ImageNet is a dataset of over 15 million labelled high-resolution images belonging to roughly 22,000 categories. The images were collected from the web and labelled by human labellers using Amazon’s Mechanical Turk crowd-sourcing tool. Starting in 2010, as part of the Pascal Visual Object Challenge, an annual competition called the ImageNet Large-Scale Visual Recognition Challenge (ILSVRC) has been held. ILSVRC uses a subset of ImageNet with roughly 1000 images in each of 1000 categories. At all, there are roughly 1.2 million training images, 50,000 validation images, and 150,000 testing images. ImageNet consists of variable-resolution images. Therefore, the images have been down-sampled to a fixed resolution of 256×256. Given a rectangular image, the image is rescaled and cropped out the central 256×256 patch from the resulting image.

The Architecture

The architecture depicted below is VGG16.

The input to cov1 layer is of fixed size 224 x 224 RGB image. The image is passed through a stack of convolutional (conv.) layers, where the filters were used with a very small receptive field: 3×3 (which is the smallest size to capture the notion of left/right, up/down, center). In one of the configurations, it also utilizes 1×1 convolution filters, which can be seen as a linear transformation of the input channels (followed by non-linearity). The convolution stride is fixed to 1 pixel; the spatial padding of conv. layer input is such that the spatial resolution is preserved after convolution, i.e. the padding is 1-pixel for 3×3 conv. layers. Spatial pooling is carried out by five max-pooling layers, which follow some of the conv. layers (not all the conv. layers are followed by max-pooling). Max-pooling is performed over a 2×2 pixel window, with stride 2.

Three Fully-Connected (FC) layers follow a stack of convolutional layers (which has a different depth in different architectures): the first two have 4096 channels each, the third performs 1000-way ILSVRC classification and thus contains 1000 channels (one for each class). The final layer is the soft-max layer. The configuration of the fully connected layers is the same in all networks.

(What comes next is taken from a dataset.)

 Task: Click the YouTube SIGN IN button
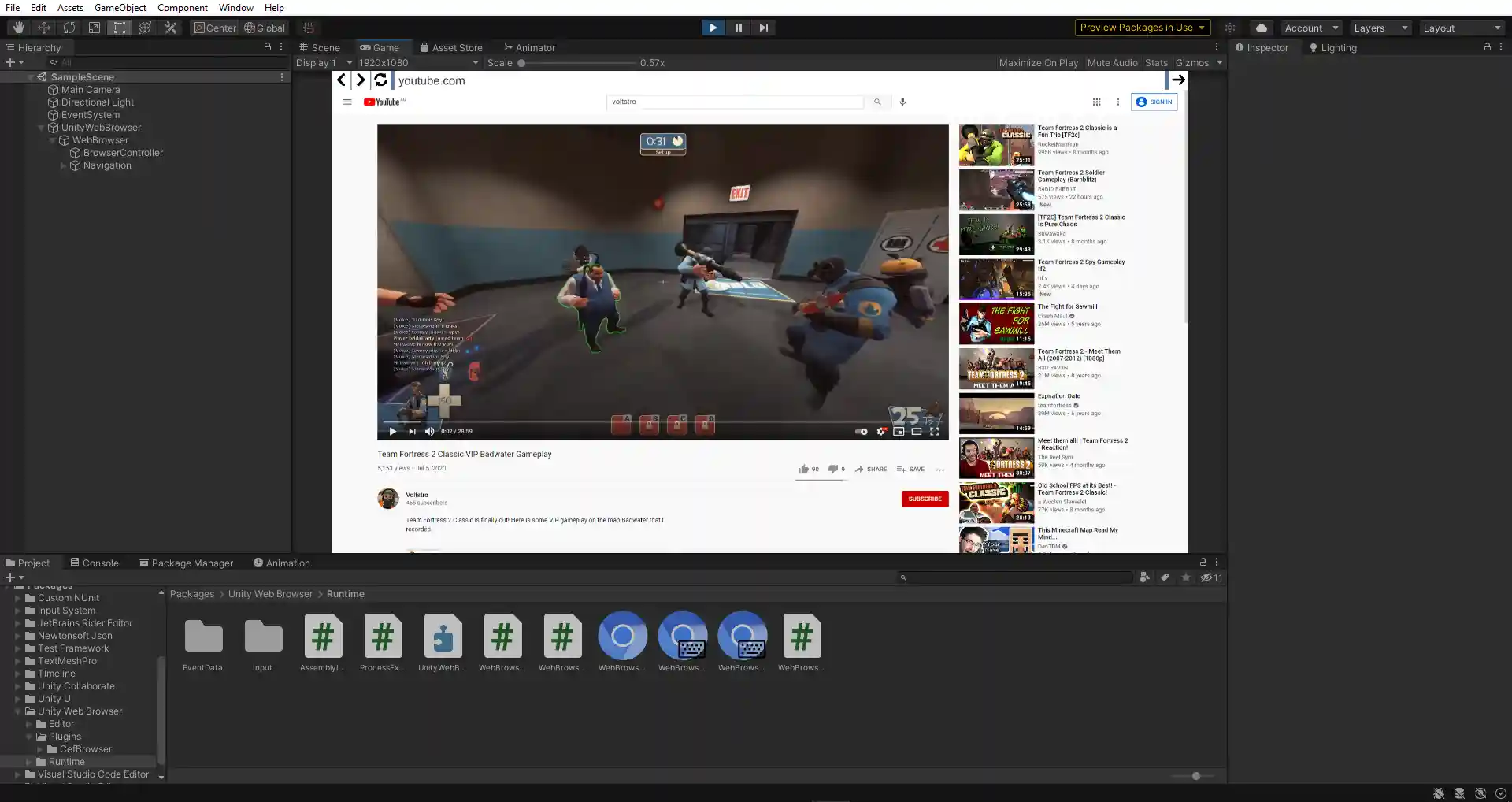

All hidden layers are equipped with the rectification (ReLU) non-linearity. It is also noted that none of the networks (except for one) contain Local Response Normalisation (LRN), such normalization does not improve the performance on the ILSVRC dataset, but leads to increased memory consumption and computation time.

Configurations

The ConvNet configurations are outlined in figure 2. The nets are referred to as their names (A-E). All configurations follow the generic design present in architecture and differ only in the depth: from 11 weight layers in network A (8 conv. and 3 FC layers) to 19 weight layers in the network E (16 conv. and 3 FC layers). The width of conv. layers (the number of channels) is rather small, starting from 64 in the first layer and then increasing by a factor of 2 after each max-pooling layer, until it reaches 512.

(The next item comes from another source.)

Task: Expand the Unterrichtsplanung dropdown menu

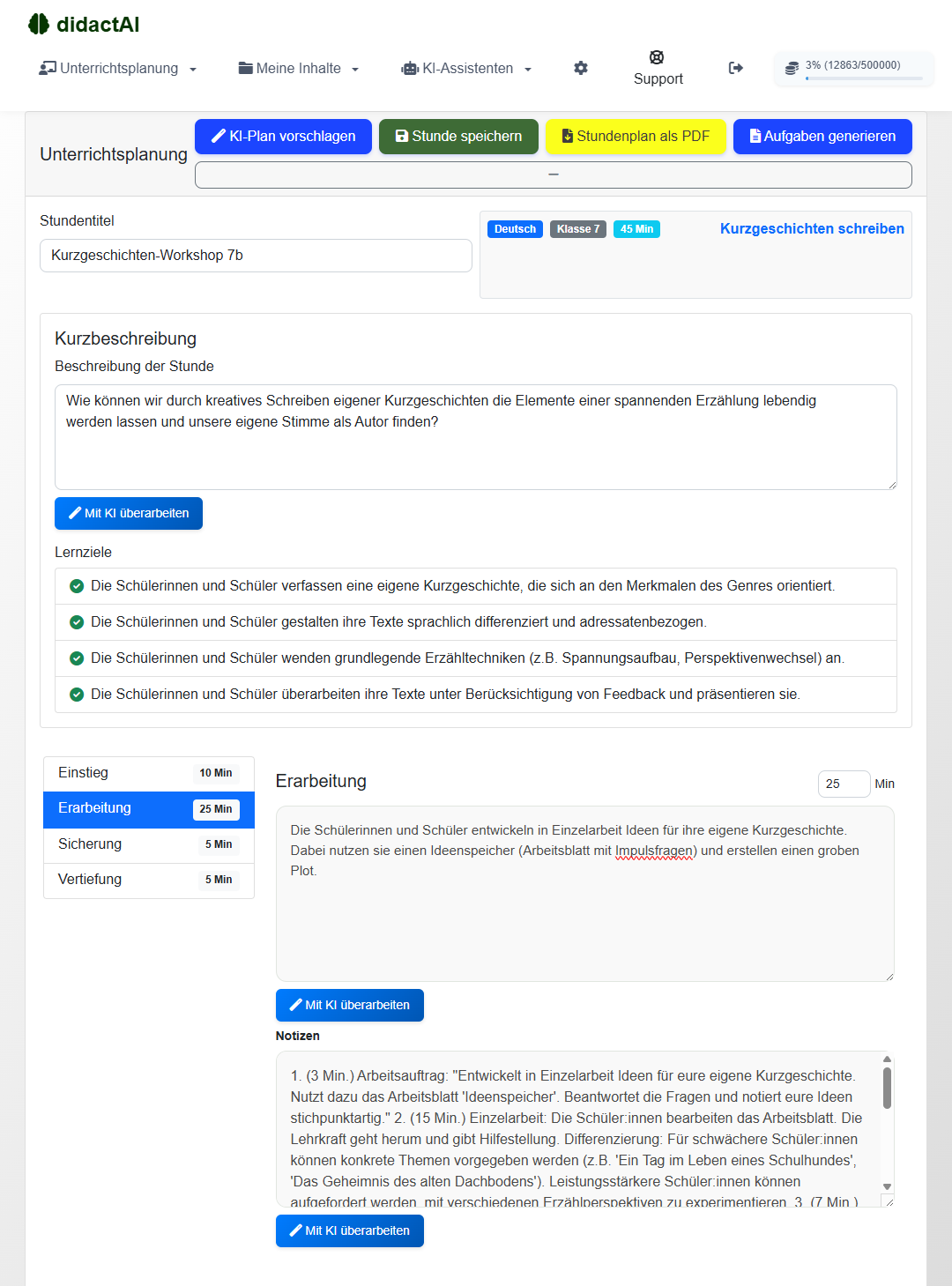Action: [x=118, y=68]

Use-Cases and Implementation

Unfortunately, there are two major drawbacks with VGGNet:

It is painfully slow to train.
The network architecture weights themselves are quite large (concerning disk/bandwidth).

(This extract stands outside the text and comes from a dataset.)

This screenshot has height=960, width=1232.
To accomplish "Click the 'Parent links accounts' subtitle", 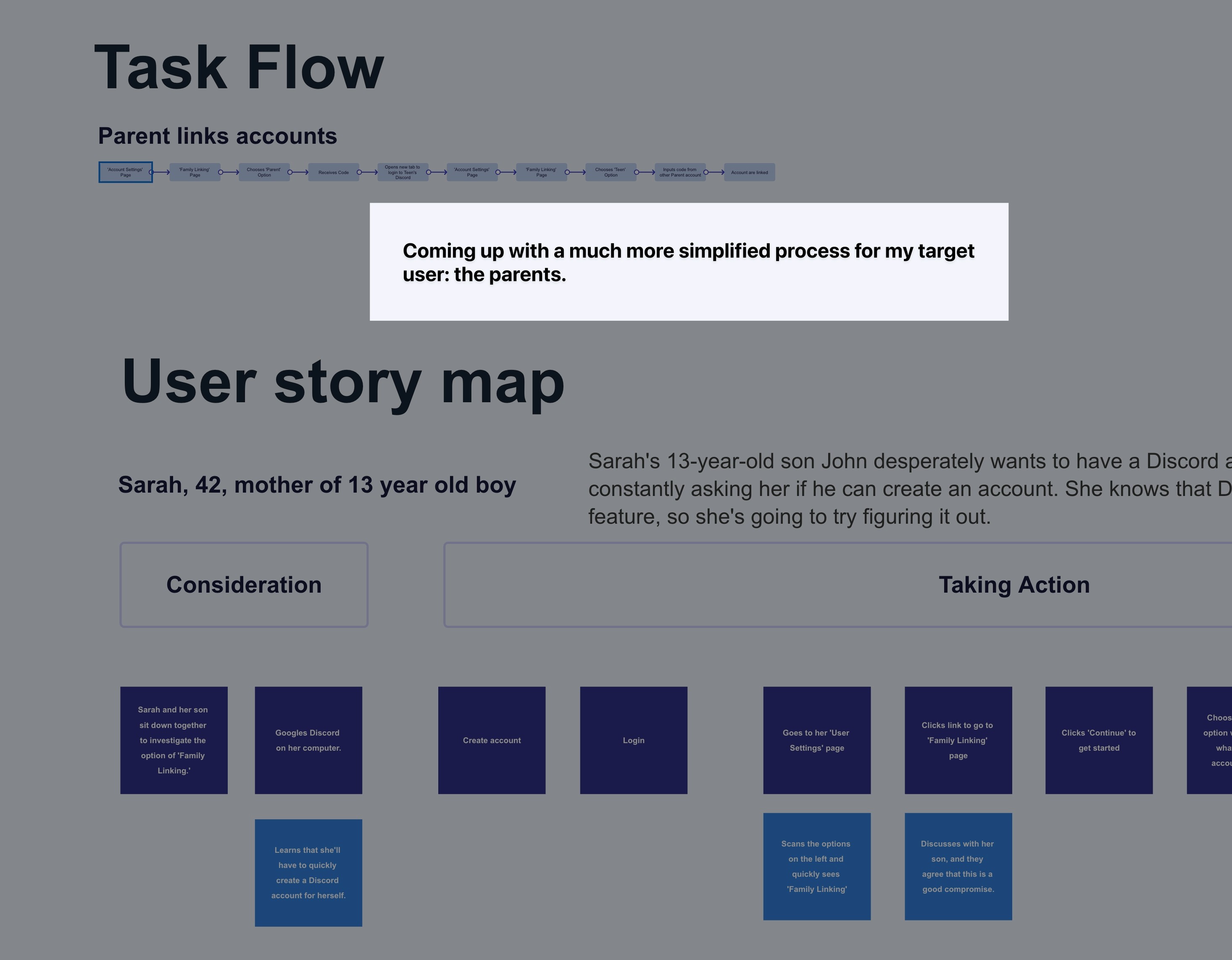I will click(217, 136).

Due to its depth and number of fully-connected nodes, VGG16 is over 533MB. This makes deploying VGG a tiresome task.VGG16 is used in many deep learning image classification problems; however, smaller network architectures are often more desirable (such as SqueezeNet, GoogLeNet, etc.). But it is a great building block for learning purpose as it is easy to implement.

[Pytorch]

[Tensorflow]

[Keras]

Result

VGG16 significantly outperforms the previous generation of models in the ILSVRC-2012 and ILSVRC-2013 competitions. The VGG16 result is also competing for the classification task winner (GoogLeNet with 6.7% error) and substantially outperforms the ILSVRC-2013 winning submission Clarifai, which achieved 11.2% with external training data and 11.7% without it. Concerning the single-net performance, VGG16 architecture achieves the best result (7.0% test error), outperforming a single GoogLeNet by 0.9%.

It was demonstrated that the representation depth is beneficial for the classification accuracy, and that state-of-the-art performance on the ImageNet challenge dataset can be achieved using a conventional ConvNet architecture with substantially increased depth.